_EXERCISE INSTRUCTIONS_. Check every line of the following material for the word "computer", then say how many have it, with no other words.

_DATA EXCERPTS_.

---

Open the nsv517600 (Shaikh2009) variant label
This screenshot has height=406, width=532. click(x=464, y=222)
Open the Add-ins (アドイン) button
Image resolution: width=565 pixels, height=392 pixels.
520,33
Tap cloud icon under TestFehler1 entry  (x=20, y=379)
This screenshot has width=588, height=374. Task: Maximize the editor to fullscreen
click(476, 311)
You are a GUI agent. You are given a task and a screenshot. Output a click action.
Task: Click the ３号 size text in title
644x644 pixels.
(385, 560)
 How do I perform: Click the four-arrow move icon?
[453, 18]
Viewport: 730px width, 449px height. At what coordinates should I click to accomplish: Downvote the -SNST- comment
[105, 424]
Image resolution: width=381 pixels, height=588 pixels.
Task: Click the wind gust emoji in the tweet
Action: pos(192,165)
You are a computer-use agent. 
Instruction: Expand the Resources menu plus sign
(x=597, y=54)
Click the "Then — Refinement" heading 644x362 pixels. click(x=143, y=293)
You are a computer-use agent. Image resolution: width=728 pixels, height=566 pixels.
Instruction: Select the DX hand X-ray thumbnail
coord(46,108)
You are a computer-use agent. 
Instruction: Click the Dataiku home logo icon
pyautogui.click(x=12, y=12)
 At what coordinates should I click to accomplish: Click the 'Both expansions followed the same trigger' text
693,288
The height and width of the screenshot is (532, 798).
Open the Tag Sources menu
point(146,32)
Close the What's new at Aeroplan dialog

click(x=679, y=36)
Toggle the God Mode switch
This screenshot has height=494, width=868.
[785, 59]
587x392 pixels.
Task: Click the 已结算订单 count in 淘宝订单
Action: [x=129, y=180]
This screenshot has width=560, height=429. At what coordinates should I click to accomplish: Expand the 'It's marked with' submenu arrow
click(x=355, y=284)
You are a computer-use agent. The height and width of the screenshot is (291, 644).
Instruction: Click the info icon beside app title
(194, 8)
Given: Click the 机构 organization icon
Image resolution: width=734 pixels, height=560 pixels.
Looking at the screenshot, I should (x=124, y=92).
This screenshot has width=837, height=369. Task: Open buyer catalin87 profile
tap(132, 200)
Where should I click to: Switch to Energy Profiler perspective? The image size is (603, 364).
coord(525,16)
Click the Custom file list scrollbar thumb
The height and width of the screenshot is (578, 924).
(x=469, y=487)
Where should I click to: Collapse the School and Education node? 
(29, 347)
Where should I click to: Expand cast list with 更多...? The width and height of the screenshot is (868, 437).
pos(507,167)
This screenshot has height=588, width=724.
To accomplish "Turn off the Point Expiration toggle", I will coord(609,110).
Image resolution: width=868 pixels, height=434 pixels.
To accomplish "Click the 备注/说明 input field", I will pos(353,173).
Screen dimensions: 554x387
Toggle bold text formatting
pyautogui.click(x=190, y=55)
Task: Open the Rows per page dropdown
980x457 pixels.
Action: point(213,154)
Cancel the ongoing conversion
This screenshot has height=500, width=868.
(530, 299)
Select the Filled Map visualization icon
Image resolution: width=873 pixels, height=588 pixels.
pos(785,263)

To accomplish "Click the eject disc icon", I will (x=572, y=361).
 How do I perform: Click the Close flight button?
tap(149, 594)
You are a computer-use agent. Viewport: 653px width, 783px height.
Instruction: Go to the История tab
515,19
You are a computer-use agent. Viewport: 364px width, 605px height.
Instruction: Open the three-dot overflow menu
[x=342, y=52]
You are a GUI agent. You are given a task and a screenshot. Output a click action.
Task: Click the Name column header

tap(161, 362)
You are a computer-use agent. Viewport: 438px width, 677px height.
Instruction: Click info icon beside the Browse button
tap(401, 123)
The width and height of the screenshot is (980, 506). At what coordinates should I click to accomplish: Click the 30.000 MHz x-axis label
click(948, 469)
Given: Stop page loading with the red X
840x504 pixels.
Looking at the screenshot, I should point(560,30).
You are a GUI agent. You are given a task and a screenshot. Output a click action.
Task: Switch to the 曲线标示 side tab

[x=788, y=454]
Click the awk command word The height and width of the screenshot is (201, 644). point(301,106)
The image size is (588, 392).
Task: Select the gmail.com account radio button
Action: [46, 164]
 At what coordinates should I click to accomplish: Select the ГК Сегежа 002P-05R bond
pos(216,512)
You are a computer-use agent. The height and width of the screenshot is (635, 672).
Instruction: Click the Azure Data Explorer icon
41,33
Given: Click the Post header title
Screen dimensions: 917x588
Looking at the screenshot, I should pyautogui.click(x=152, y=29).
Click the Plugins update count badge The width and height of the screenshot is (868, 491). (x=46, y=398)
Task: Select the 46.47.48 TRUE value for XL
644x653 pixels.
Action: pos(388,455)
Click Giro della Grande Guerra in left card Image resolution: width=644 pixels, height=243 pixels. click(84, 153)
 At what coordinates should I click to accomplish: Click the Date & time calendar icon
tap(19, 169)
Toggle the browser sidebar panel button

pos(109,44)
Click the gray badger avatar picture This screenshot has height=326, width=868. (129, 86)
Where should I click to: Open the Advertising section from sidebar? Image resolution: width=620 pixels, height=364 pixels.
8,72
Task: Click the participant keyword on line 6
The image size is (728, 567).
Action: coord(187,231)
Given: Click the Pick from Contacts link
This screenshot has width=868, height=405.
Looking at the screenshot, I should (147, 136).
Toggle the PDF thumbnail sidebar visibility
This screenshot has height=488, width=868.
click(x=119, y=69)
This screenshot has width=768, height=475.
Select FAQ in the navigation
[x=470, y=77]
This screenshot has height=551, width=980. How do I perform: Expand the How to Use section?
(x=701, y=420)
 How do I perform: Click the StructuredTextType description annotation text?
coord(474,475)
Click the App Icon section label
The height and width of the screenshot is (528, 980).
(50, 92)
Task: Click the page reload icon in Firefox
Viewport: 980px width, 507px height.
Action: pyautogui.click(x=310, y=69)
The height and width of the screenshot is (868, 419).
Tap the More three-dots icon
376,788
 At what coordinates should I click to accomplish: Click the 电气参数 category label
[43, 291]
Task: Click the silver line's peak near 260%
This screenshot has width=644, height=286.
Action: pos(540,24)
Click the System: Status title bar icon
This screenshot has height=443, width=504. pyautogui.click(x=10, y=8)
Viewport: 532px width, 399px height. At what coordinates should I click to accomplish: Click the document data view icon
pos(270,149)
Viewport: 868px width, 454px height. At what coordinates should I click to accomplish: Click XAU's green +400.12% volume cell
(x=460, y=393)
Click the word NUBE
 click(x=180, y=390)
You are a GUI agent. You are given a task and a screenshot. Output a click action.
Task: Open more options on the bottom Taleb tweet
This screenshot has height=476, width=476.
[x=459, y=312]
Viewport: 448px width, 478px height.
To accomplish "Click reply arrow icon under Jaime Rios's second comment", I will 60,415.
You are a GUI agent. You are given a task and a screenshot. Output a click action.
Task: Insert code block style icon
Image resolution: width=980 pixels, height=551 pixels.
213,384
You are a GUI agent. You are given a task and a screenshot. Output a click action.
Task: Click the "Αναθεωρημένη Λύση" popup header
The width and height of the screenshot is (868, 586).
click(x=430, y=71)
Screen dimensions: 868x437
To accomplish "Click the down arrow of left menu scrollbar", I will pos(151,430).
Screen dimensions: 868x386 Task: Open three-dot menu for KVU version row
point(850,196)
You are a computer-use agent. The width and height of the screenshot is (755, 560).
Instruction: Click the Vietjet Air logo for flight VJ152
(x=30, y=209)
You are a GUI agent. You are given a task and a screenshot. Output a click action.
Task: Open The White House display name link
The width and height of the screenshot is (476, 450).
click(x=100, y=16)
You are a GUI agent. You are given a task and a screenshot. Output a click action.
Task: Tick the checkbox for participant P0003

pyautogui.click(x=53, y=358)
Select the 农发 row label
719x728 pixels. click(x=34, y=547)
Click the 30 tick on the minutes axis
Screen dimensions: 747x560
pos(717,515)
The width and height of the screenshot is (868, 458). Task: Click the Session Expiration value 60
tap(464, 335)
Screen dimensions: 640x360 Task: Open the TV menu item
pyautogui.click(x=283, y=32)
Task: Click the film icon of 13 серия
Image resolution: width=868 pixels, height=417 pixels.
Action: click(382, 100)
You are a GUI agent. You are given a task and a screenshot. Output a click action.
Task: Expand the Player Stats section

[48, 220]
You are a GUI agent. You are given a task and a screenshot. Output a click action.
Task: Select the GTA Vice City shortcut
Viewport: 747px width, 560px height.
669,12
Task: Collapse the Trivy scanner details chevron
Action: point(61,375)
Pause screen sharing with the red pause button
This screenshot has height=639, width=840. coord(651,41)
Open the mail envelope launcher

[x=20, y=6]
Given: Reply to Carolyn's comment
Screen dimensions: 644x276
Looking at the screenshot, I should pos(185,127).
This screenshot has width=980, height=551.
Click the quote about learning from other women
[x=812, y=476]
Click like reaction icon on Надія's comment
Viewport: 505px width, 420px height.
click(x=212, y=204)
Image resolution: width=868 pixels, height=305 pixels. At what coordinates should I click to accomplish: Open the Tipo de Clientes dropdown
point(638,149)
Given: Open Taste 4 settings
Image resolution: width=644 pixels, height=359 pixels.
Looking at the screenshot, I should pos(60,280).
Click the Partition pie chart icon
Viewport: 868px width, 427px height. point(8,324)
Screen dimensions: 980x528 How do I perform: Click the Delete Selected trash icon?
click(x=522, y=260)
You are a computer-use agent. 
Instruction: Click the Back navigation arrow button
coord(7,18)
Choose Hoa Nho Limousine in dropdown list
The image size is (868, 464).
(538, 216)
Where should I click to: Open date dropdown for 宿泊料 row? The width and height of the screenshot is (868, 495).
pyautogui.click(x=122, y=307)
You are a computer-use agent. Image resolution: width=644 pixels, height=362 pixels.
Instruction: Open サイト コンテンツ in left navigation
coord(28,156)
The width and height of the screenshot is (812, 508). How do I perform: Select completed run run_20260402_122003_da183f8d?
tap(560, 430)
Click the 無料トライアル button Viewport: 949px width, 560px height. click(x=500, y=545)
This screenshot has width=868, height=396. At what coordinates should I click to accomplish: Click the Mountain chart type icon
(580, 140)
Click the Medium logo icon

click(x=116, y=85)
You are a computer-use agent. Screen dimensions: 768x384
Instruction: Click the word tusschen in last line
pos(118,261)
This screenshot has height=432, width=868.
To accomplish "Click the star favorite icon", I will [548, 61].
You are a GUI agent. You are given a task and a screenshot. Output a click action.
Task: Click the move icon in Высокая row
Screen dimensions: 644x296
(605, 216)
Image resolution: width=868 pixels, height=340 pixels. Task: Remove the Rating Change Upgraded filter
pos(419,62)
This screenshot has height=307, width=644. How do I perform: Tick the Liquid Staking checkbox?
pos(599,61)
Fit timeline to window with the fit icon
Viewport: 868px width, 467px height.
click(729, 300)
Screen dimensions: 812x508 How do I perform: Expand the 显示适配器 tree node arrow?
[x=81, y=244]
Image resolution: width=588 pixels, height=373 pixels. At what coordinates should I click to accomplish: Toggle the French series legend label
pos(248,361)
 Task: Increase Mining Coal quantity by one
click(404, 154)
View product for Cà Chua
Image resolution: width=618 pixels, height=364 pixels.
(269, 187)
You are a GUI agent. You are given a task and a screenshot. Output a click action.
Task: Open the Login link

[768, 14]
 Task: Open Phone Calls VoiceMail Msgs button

---

_SOLVED EXERCISE_. 12